GIVEN RECORDS start

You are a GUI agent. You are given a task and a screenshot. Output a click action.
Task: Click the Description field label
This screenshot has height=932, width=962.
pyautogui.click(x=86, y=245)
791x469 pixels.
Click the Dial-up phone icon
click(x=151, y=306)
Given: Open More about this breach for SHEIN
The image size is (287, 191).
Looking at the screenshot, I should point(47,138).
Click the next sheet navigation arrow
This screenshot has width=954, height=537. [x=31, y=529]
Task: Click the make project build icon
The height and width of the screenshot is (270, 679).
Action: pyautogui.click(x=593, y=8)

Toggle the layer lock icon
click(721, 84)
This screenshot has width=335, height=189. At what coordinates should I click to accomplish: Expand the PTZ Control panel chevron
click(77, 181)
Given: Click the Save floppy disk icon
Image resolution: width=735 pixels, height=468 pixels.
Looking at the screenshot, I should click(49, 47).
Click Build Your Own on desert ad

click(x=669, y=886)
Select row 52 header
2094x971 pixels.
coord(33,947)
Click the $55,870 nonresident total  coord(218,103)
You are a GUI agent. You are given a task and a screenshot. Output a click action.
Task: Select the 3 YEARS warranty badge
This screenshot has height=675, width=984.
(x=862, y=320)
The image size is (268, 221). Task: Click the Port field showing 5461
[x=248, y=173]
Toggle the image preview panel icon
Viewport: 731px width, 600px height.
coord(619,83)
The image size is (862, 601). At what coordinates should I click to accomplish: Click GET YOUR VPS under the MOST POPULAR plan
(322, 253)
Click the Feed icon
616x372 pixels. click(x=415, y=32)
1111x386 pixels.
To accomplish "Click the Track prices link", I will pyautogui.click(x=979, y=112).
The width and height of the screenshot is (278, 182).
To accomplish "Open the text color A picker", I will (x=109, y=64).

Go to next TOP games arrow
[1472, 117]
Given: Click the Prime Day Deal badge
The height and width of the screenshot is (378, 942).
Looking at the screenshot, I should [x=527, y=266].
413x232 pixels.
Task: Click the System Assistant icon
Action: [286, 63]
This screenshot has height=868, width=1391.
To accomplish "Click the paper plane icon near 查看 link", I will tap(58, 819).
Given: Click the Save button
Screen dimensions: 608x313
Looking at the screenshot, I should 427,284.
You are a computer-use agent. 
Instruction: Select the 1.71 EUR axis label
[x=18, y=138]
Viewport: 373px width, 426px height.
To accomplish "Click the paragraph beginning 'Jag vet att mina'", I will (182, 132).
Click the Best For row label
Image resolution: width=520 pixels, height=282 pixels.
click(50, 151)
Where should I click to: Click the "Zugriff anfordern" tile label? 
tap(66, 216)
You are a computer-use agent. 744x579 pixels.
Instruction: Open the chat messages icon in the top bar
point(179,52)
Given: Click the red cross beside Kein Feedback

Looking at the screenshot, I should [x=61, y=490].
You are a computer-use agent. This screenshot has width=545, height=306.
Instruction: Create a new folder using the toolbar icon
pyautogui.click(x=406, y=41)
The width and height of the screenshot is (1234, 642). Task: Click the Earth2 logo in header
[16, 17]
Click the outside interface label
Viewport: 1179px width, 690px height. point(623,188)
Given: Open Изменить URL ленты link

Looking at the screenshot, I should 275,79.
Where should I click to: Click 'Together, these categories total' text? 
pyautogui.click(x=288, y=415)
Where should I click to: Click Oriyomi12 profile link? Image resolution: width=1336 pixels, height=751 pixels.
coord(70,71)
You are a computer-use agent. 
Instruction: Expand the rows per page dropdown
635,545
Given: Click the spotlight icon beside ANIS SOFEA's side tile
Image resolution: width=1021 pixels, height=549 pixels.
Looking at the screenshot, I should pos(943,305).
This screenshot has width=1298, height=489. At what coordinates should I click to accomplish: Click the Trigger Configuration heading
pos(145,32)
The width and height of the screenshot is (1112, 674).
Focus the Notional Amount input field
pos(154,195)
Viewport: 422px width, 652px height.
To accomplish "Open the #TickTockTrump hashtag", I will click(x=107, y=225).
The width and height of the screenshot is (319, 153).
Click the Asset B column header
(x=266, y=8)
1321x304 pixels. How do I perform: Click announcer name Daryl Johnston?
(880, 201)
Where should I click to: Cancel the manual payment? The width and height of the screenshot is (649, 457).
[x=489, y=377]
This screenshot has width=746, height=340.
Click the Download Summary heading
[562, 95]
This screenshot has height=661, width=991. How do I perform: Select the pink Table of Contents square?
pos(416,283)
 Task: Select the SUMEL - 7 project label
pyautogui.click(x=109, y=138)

GIVEN RECORDS end

GIVEN EXERCISE => Starting at the line containing "Click the outside interface label" and ending after the line containing "pyautogui.click(x=288, y=415)", rewrite those items with "outside interface" changed to "external interface" and nothing else altered.

RESULT =>
Click the external interface label
Viewport: 1179px width, 690px height. point(623,188)
Given: Open Изменить URL ленты link

Looking at the screenshot, I should 275,79.
Where should I click to: Click 'Together, these categories total' text? 
pyautogui.click(x=288, y=415)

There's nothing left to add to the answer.